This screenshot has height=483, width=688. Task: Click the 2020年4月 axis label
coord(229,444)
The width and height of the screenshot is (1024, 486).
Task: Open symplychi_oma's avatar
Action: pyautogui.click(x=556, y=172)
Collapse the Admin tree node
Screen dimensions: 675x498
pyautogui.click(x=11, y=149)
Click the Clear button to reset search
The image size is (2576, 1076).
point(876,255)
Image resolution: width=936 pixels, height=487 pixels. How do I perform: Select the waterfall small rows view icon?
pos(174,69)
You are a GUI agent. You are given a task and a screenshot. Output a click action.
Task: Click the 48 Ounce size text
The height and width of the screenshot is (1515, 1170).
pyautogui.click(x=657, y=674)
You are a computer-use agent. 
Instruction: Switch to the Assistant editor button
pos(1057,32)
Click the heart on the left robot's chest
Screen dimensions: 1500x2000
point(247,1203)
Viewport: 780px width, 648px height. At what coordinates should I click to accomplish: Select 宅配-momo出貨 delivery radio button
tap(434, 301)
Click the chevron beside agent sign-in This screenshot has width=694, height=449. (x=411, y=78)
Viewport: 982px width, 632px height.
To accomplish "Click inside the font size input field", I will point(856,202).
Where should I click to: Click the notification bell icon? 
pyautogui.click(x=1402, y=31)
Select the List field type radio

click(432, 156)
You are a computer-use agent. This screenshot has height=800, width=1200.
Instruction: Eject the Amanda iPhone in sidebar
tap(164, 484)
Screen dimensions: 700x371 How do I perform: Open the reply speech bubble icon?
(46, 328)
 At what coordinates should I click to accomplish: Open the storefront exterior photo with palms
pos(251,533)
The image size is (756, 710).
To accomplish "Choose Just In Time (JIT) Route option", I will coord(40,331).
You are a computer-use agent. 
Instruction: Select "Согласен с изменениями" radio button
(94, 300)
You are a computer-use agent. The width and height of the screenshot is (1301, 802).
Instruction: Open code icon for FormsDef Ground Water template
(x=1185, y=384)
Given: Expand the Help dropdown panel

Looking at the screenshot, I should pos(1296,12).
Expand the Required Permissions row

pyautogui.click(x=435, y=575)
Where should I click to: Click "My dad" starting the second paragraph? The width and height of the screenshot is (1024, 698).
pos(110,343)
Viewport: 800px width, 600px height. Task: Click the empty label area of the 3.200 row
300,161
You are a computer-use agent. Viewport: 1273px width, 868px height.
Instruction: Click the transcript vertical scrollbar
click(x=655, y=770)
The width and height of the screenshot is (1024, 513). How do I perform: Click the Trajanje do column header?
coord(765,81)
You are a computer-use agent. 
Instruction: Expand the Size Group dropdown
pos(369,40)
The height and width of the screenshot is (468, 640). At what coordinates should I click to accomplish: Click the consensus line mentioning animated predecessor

EXERCISE DIRECTIONS. Copy each line above where the string "will" occurs.

WRITTEN REPLY.
To accomplish "Click inside the font size input field", I will point(856,202).
To accomplish "Choose Just In Time (JIT) Route option", I will coord(40,331).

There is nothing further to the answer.